### INFORMATION SUPPLIED
┏━━
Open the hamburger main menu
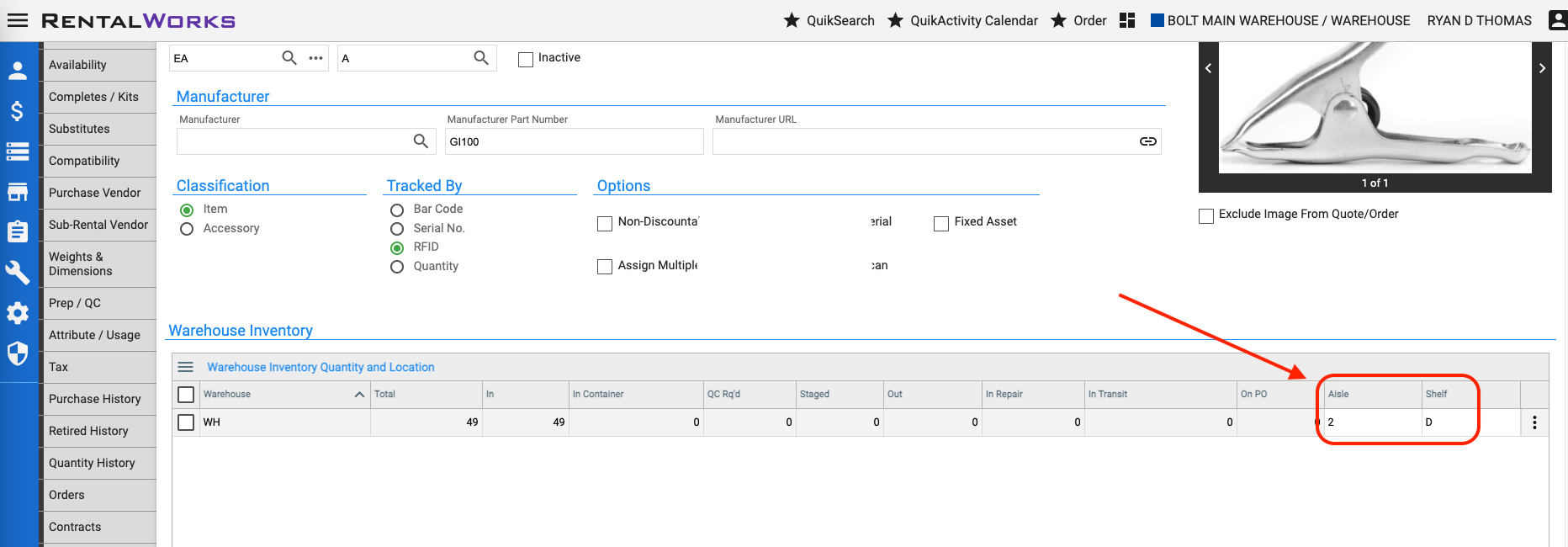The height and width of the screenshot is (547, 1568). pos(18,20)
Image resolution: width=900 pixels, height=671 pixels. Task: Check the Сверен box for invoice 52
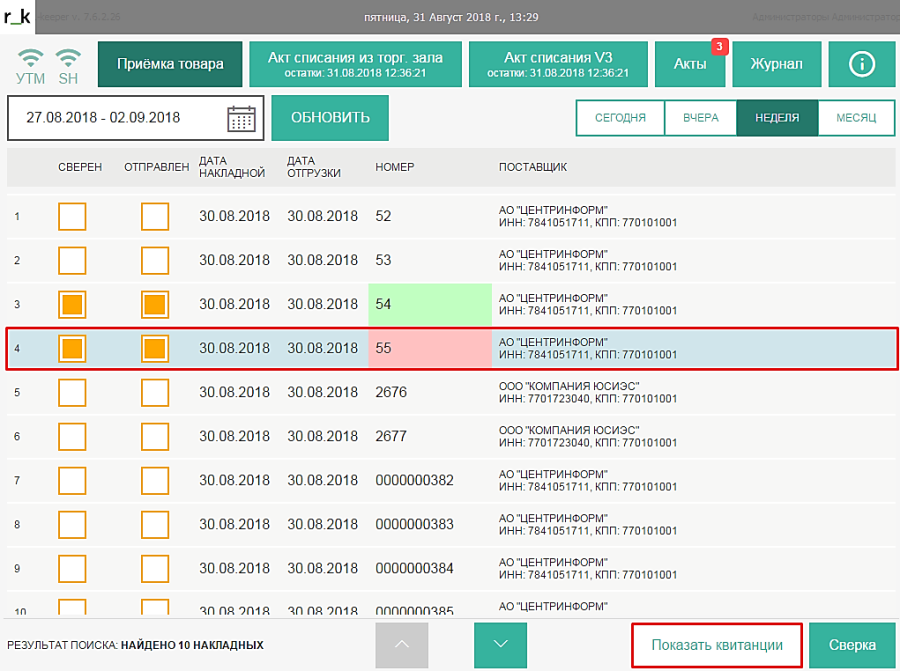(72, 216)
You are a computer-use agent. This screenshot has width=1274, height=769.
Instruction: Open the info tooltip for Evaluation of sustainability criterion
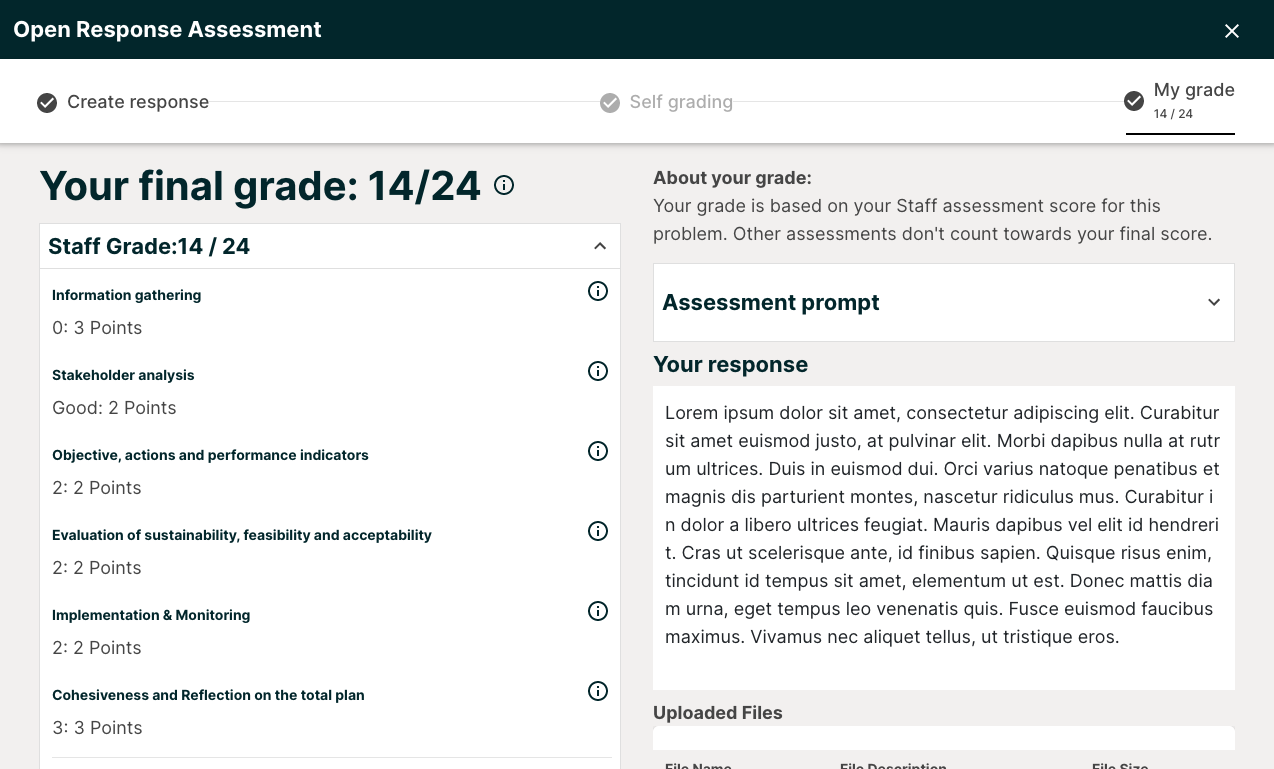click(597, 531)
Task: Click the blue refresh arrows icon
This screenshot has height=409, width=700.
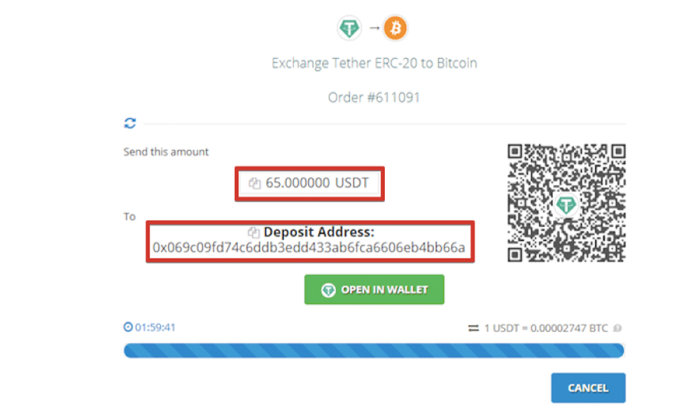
┗━━
### EXERCISE DETAILS
Hand back the records above exactly, leaving out every picture.

### EXPECTED ANSWER
Open the hamburger main menu
The height and width of the screenshot is (547, 1568). pos(18,20)
Image resolution: width=900 pixels, height=671 pixels. Task: Check the Сверен box for invoice 52
(72, 216)
You are a computer-use agent. This screenshot has width=1274, height=769.
Instruction: Open the info tooltip for Evaluation of sustainability criterion
click(597, 531)
Task: Click the blue refresh arrows icon
This screenshot has height=409, width=700.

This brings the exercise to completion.